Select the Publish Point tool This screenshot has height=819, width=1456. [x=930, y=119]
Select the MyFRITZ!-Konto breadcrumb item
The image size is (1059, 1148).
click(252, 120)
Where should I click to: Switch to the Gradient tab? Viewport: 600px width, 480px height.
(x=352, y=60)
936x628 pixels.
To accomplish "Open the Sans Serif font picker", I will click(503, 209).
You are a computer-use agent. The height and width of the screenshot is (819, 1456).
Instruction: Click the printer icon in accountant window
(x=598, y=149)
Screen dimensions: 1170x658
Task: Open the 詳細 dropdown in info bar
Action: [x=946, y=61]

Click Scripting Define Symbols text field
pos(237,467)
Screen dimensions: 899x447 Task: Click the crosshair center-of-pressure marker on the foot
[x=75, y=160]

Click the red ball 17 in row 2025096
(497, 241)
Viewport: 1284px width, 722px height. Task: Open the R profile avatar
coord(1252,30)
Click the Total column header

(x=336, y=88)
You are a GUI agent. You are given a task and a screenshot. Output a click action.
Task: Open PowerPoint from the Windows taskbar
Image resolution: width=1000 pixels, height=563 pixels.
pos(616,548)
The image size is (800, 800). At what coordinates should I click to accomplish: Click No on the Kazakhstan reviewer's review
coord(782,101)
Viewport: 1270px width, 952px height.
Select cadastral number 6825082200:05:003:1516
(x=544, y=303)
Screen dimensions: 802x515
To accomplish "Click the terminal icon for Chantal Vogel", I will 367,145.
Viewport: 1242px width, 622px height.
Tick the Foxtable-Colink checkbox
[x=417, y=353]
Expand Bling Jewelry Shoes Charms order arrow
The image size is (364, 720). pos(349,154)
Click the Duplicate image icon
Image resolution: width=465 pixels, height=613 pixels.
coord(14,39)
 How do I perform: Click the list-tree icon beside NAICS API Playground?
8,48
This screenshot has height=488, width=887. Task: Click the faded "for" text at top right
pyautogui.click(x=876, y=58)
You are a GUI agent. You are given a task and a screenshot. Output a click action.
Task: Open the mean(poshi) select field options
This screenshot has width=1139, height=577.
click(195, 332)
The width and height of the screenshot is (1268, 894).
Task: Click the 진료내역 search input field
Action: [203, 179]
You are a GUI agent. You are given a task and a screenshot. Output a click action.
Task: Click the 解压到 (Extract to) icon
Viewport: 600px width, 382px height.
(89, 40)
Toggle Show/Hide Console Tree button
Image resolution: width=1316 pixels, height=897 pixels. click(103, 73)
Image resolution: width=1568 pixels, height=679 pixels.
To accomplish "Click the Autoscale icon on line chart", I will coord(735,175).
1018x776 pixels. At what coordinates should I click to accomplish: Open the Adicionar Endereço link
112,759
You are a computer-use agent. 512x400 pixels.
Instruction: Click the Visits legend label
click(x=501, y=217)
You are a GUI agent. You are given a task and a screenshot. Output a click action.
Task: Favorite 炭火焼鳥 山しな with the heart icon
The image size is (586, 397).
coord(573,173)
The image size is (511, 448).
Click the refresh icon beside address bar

* * *

## [Work to do]
Recast each of the lines above as an item in a numbered list, omitting any blank lines.

## [Exercise response]
1. Select the Publish Point tool This screenshot has height=819, width=1456. [x=930, y=119]
2. Select the MyFRITZ!-Konto breadcrumb item
3. The image size is (1059, 1148).
4. click(252, 120)
5. Where should I click to: Switch to the Gradient tab? Viewport: 600px width, 480px height.
6. (x=352, y=60)
7. 936x628 pixels.
8. To accomplish "Open the Sans Serif font picker", I will click(503, 209).
9. You are a computer-use agent. The height and width of the screenshot is (819, 1456).
10. Instruction: Click the printer icon in accountant window
11. (x=598, y=149)
12. Screen dimensions: 1170x658
13. Task: Open the 詳細 dropdown in info bar
14. Action: [x=946, y=61]
15. Click Scripting Define Symbols text field
16. pos(237,467)
17. Screen dimensions: 899x447 Task: Click the crosshair center-of-pressure marker on the foot
18. [x=75, y=160]
19. Click the red ball 17 in row 2025096
20. (497, 241)
21. Viewport: 1284px width, 722px height. Task: Open the R profile avatar
22. coord(1252,30)
23. Click the Total column header
24. (x=336, y=88)
25. You are a GUI agent. You are given a task and a screenshot. Output a click action.
26. Task: Open PowerPoint from the Windows taskbar
27. Image resolution: width=1000 pixels, height=563 pixels.
28. pos(616,548)
29. The image size is (800, 800). At what coordinates should I click to accomplish: Click No on the Kazakhstan reviewer's review
30. coord(782,101)
31. Viewport: 1270px width, 952px height.
32. Select cadastral number 6825082200:05:003:1516
33. (x=544, y=303)
34. Screen dimensions: 802x515
35. To accomplish "Click the terminal icon for Chantal Vogel", I will 367,145.
36. Viewport: 1242px width, 622px height.
37. Tick the Foxtable-Colink checkbox
38. [x=417, y=353]
39. Expand Bling Jewelry Shoes Charms order arrow
40. The image size is (364, 720). pos(349,154)
41. Click the Duplicate image icon
42. Image resolution: width=465 pixels, height=613 pixels.
43. coord(14,39)
44.  How do I perform: Click the list-tree icon beside NAICS API Playground?
45. 8,48
46. This screenshot has height=488, width=887. Task: Click the faded "for" text at top right
47. pyautogui.click(x=876, y=58)
48. You are a GUI agent. You are given a task and a screenshot. Output a click action.
49. Task: Open the mean(poshi) select field options
50. This screenshot has width=1139, height=577.
51. click(195, 332)
52. The width and height of the screenshot is (1268, 894).
53. Task: Click the 진료내역 search input field
54. Action: [203, 179]
55. You are a GUI agent. You are given a task and a screenshot. Output a click action.
56. Task: Click the 解压到 (Extract to) icon
57. Viewport: 600px width, 382px height.
58. (89, 40)
59. Toggle Show/Hide Console Tree button
60. Image resolution: width=1316 pixels, height=897 pixels. click(103, 73)
61. Image resolution: width=1568 pixels, height=679 pixels.
62. To accomplish "Click the Autoscale icon on line chart", I will coord(735,175).
63. 1018x776 pixels. At what coordinates should I click to accomplish: Open the Adicionar Endereço link
64. 112,759
65. You are a computer-use agent. 512x400 pixels.
66. Instruction: Click the Visits legend label
67. click(x=501, y=217)
68. You are a GUI agent. You are given a task and a screenshot. Output a click action.
69. Task: Favorite 炭火焼鳥 山しな with the heart icon
70. The image size is (586, 397).
71. coord(573,173)
72. The image size is (511, 448).
73. Click the refresh icon beside address bar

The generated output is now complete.